**課題文**
= = = = =

秋以降の妻の様子についてまとめておこうと思う。

9月25日、キッチンで転倒。
僕はそのとき、近所のスーパーに買い物に出掛けており、連絡を受けて慌てて帰った。キッチンマットに足を乗せたときに、マットごと滑ったらしい。幸いひどい痛みもなく病院にかからずに済んだ。原因になったマットは早速処分した。

11月14日、チョコレートを一口食べて激しくむせた。
僕は仕事中だったが、ただならぬ様子の連絡があり、早引きして帰った。自宅に着いた頃には落ち着いていたが、30分くらいは苦しんだらしい。
娘がしょんぼりして、自分がチョコをすすめたせいだと言った。

11月16日、浴室で転倒。
大きな音が聞こえたので浴室の扉を開けたら、出しっぱなしのシャワーの下で妻が倒れていた。後で聞くと濡れた床で滑ったらしい。このときも幸い、大したことはなく病院にかからずに済んだ。

9月後半に、リビングから廊下まで隙間なくジョイントマットを敷き詰めた。



転倒したときに衝撃が少しでも減るようにと思ったのだが、実際に転んだのはマットを敷いてないキッチンと浴室で、思ったとおりには行かないものだと思った。

また11月の初旬から、浴室でシャワーベンチを使い始めた。


滑りにくく、立ち上がりもしやすいというので、福祉機器の業者さんと相談し、いくつかの物を試した上で購入したのだが、皮肉にも購入したベンチが届いた日に浴室で転んだ。これもなかなかうまく行かないものだと思った。

チョコレートでむせたあとから、妻はほとんど口から食事をしないようになった。それ以前から食べられる量はかなり減っていたが、あまりにも激しくむせたためか、以後、ほぼ胃ろうからの経管栄養のみになってしまった。

僕は今年1月頃から、毎朝、あれこれ品を変えて妻の朝食を作って来たが、今は胃ろうへの注入をするだけで、料理はしていない。

同じ頃から妻は、夜寝ていて咳き込んで何度も起きるようになった。はじめは風邪で咳が出るのかと思ったが、どうやら寝ている間に唾液が気管に流れて、むせてしまうせいだと分かった。咳き込みがあるせいで、バイパップもあまり使えなくなってしまった。

ややこしいことに、同じ時期に本当に風邪を引いていて、胃腸の調子が悪かったので、判別が付きにくかった。

11月29日の夜、痰がひどく絡んでSpO2が落ち込み、あわや入院という状態になった。この件と誤嚥性肺炎の恐れありと言われた件は、1つ前と2つ前の記事に書いている。

抗生剤を飲んだお陰か、その後、発熱はないが、痰のつまりのひどさは相変わらずで、夜はあまり眠れていないようだ。

= = = = =

**学習課題**
(a) 秋以降の妻の様子をつづった文章で、書き手がジョイントマットについて「思ったとおりには行かないものだ」と感じたのはなぜか。文章に書かれた理由を1～3文で説明しなさい。
(b) 秋以降の妻の様子をつづった文章について、次の問いに答えなさい。
(i) 9月25日にキッチンで転倒したのは、どのようにしてだったか。
(ii) シャワーベンチが届いた日に、何が起きたか。
(iii) 11月29日の夜、妻はどのような状態になったか。
(c) 秋以降の妻の様子をつづった文章の続きを、最後の文の後から書き進めなさい。

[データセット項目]
= = = = =

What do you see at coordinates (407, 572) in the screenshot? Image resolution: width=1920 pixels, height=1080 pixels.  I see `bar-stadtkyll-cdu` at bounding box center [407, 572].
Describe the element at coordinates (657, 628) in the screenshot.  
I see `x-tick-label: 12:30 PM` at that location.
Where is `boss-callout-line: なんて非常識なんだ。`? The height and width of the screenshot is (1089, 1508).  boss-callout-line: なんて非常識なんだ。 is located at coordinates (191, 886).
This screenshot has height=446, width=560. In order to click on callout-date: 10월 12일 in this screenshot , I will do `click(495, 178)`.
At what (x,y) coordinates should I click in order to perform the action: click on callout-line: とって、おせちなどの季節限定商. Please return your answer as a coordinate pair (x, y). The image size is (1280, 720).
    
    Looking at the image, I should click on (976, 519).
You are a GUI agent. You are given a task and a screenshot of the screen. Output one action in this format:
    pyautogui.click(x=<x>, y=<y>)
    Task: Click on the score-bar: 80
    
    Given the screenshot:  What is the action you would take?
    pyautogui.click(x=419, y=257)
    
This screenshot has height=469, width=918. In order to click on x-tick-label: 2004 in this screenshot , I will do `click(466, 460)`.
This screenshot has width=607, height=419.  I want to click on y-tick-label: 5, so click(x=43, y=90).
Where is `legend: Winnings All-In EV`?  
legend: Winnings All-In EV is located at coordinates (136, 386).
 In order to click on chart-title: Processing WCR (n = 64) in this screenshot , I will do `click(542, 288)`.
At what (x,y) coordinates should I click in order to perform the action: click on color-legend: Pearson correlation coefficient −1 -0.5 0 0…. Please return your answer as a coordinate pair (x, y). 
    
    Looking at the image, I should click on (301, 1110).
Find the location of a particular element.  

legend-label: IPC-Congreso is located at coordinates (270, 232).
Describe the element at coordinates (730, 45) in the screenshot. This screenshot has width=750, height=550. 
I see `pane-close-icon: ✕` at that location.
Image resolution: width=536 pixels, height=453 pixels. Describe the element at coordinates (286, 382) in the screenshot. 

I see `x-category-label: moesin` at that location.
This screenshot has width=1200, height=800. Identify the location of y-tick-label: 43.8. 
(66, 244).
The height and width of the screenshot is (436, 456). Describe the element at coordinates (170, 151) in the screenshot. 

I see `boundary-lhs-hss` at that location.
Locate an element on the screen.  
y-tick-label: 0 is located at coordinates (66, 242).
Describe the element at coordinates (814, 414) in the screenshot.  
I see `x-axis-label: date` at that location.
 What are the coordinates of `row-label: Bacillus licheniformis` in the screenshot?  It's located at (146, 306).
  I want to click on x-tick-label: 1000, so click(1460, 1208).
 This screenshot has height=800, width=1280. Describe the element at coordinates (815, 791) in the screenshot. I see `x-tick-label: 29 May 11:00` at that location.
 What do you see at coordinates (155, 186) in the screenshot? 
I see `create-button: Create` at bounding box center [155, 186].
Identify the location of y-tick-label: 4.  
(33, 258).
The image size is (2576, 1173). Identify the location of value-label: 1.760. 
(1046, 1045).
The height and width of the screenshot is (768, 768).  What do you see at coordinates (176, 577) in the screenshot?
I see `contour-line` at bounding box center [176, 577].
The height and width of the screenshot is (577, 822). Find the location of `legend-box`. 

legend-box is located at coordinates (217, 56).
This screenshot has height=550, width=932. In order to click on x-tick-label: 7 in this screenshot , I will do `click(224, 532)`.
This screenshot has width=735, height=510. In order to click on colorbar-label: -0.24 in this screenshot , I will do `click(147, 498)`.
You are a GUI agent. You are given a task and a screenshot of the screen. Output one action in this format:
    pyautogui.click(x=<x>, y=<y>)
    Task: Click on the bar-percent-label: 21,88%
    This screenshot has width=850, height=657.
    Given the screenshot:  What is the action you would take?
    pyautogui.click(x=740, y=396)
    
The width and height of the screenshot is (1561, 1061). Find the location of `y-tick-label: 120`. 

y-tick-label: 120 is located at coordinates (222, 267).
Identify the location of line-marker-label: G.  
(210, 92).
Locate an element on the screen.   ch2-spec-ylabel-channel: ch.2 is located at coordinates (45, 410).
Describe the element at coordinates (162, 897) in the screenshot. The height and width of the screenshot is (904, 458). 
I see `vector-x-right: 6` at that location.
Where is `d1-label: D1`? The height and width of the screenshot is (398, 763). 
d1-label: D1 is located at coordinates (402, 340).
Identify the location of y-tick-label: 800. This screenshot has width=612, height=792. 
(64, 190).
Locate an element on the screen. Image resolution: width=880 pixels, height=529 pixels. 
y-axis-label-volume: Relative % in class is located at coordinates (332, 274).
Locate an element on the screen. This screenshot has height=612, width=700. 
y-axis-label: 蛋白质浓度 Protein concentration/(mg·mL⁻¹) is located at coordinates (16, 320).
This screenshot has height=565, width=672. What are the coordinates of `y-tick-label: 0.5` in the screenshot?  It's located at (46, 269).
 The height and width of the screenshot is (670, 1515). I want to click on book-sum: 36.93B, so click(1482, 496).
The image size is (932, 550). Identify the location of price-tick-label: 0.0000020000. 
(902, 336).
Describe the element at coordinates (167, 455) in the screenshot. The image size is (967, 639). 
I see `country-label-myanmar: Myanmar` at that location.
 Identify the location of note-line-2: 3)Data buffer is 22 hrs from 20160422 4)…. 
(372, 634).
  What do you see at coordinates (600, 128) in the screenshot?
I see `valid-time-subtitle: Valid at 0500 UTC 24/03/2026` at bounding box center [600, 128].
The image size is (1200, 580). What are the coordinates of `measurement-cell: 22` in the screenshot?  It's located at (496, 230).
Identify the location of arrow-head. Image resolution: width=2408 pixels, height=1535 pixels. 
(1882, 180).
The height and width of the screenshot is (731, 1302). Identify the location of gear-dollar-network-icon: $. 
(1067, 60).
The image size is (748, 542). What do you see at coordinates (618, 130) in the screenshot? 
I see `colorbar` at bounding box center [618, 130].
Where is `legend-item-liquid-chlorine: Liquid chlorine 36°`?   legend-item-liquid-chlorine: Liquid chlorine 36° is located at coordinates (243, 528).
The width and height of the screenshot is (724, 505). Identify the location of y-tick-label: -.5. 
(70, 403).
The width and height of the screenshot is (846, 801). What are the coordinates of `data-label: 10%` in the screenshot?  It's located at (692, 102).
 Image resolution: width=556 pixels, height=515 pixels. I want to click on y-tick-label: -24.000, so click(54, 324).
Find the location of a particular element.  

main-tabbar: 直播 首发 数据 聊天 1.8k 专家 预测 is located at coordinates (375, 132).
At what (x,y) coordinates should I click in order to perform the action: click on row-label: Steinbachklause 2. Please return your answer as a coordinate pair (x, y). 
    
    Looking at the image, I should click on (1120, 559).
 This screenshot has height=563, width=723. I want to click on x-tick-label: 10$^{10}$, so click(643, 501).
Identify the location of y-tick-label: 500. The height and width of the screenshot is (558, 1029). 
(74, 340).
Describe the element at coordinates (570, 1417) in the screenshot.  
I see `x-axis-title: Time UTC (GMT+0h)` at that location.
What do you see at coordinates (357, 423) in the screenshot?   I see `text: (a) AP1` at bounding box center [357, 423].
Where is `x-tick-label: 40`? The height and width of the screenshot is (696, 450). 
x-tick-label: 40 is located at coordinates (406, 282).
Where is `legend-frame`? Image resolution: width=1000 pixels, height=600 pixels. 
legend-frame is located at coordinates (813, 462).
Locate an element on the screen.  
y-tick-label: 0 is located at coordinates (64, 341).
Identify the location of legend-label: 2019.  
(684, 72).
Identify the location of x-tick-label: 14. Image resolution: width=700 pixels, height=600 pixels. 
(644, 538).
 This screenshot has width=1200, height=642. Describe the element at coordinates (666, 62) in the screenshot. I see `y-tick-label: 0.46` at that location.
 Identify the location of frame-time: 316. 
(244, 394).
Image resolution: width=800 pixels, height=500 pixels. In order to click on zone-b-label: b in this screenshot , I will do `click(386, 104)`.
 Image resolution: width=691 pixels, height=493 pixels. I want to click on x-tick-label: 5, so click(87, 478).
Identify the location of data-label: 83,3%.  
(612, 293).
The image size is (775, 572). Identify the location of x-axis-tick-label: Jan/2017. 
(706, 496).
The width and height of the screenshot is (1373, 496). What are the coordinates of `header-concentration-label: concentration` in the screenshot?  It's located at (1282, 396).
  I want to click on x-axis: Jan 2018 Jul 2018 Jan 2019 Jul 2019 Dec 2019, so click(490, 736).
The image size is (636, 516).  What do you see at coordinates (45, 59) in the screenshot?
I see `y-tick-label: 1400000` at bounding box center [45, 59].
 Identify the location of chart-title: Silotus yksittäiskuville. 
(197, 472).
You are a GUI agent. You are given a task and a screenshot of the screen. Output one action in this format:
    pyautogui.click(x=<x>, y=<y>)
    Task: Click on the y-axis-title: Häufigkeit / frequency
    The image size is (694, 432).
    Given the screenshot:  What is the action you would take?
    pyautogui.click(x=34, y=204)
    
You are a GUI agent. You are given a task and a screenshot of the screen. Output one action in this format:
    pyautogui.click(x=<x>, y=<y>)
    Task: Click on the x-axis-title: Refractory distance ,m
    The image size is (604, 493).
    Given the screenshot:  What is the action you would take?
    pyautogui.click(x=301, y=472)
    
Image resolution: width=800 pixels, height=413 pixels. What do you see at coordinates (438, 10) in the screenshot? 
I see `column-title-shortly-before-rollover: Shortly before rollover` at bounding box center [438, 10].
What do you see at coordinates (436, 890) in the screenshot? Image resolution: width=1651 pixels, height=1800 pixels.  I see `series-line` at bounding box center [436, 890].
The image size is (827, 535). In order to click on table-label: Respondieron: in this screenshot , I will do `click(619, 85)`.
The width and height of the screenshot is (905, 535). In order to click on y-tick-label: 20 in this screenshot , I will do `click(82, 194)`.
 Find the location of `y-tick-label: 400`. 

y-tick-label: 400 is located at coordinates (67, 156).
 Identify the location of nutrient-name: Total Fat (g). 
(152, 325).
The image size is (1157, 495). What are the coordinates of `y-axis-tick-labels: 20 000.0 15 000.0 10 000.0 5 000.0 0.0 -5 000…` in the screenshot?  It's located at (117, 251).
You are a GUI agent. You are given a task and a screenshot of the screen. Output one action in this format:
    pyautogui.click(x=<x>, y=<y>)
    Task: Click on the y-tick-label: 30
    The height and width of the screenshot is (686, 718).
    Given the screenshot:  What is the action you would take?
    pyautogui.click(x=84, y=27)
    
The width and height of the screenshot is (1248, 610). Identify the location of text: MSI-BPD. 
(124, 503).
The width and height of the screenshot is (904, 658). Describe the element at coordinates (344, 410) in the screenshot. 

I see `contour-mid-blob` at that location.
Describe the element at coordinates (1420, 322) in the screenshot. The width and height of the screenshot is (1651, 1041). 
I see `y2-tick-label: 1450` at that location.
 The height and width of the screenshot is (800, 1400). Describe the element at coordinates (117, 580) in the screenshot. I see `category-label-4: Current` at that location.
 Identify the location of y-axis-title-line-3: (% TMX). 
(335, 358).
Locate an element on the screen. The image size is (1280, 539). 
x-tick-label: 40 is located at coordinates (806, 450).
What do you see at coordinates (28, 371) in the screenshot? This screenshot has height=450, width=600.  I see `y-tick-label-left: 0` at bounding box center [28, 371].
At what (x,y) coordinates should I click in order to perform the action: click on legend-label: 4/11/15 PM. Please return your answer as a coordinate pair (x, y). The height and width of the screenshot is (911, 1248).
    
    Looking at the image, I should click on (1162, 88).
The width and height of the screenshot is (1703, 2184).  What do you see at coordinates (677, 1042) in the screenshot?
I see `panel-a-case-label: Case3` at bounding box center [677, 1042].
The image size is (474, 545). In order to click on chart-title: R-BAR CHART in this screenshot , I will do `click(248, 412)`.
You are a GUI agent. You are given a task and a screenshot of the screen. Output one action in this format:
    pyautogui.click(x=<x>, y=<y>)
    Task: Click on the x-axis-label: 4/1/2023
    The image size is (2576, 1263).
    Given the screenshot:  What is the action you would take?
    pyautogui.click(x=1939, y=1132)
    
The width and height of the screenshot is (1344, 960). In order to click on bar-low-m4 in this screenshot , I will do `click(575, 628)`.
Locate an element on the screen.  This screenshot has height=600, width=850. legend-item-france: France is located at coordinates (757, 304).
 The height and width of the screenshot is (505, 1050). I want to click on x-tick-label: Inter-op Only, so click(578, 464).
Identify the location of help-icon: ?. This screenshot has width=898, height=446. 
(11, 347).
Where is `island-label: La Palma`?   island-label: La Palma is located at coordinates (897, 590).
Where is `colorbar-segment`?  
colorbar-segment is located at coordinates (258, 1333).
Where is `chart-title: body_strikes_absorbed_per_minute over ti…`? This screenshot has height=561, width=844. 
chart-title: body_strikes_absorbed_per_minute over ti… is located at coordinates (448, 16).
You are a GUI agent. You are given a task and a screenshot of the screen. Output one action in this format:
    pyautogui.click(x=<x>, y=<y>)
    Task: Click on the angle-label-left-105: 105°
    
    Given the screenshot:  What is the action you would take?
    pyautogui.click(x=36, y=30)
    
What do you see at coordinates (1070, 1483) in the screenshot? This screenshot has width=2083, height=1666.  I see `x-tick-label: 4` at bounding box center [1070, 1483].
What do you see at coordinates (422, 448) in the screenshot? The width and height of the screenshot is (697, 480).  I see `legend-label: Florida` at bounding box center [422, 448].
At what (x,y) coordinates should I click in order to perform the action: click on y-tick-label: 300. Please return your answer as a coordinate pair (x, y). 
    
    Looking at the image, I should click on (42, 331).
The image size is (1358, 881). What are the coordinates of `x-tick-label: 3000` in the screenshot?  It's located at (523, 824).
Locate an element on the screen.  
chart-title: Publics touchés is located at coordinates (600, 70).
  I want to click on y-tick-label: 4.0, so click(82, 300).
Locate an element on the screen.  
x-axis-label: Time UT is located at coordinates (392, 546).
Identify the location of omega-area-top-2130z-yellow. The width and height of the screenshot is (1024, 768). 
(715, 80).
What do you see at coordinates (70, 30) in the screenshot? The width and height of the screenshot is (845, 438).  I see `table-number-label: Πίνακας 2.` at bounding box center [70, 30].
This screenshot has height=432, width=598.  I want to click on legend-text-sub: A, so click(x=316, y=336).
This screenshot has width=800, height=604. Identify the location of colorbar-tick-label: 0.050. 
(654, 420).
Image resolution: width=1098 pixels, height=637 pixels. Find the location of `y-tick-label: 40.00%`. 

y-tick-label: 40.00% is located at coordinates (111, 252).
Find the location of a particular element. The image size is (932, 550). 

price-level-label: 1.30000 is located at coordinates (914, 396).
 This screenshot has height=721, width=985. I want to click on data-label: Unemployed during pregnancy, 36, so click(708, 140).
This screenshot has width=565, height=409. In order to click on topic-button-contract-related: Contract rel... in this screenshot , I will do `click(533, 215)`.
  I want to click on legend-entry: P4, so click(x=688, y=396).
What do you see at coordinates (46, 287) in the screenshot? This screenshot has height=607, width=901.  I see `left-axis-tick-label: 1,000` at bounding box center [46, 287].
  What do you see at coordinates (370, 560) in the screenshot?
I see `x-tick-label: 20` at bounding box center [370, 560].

= = = = =

**解答**
(a) 転倒したときの衝撃を少しでも減らそうと、リビングから廊下まで隙間なくジョイントマットを敷き詰めた。しかし、妻が実際に転んだのはマットを敷いていないキッチンと浴室だったからである。

(b)
(i) キッチンマットに足を乗せたとき、マットごと滑った。
(ii) 妻が浴室で転んだ。
(iii) 痰がひどく絡んでSpO2が落ち込み、あわや入院という状態になった。

(c)
11月27日、月に一度の主治医の診察の際、咽頭分離術のことを説明された。

説明されたというより、それらしいことを言いにくそうにされていたので、

「口から食事を取らなくても唾液が気管に流れると誤嚥性肺炎が起きるから、咽頭と気管を分離すると良いそうですね」

とこちらから言ったら、そうですそうですと先生は、ホッとしたように答えてくださった。

しかし咽頭分離をすると発声ができなくなる。妻は今も、ALSのせいでほとんど言葉を話せないが、それでも「あー」とか「んー」と言うことはできる。これも奪われてしまうのは辛すぎる。

主治医は、咽頭分離を強くは勧めなかった。進行が遅い他の病気であれば、誤嚥の恐れと長く付き合わねばならないから分離を勧めるが、ALSは進行が速いから…と言葉を濁された。主治医の意見はよく理解できる。

また同じ日の診察で、肢体不自由の障害者認定申請をできないかと聞いてみたところ、そろそろいいでしょうと言われた。

妻は、構音障害で4級の手帳を受けているが、上肢、下肢についてはこれまで申請していない。今年の春、福祉車両を買う際、税金のこともあって申請したいと相談したが、まだその段階でないと言われた。

半年経って、そろそろ良いと言われたわけだ。今月末の診察時には、可動範囲の測定などをして、診断書を書いてくださると思う。

淡々と書き連ねてみても、色々あったなという気分になる。

本当は、どれ一つとっても大事なのだが、この病気では、矢継ぎ早に起こる一つ一つの事件を噛みしめている暇がなく、一種感覚麻痺のような気分になってしまう。

が、なにか事件があるたびに、立たされている位置を思わされ、昨年や一昨年との違いを痛感させられる。

病状の話は深刻になってしまうが、ときにはと思いまとめてみた。

楽しくない内容、長文、失礼致しました。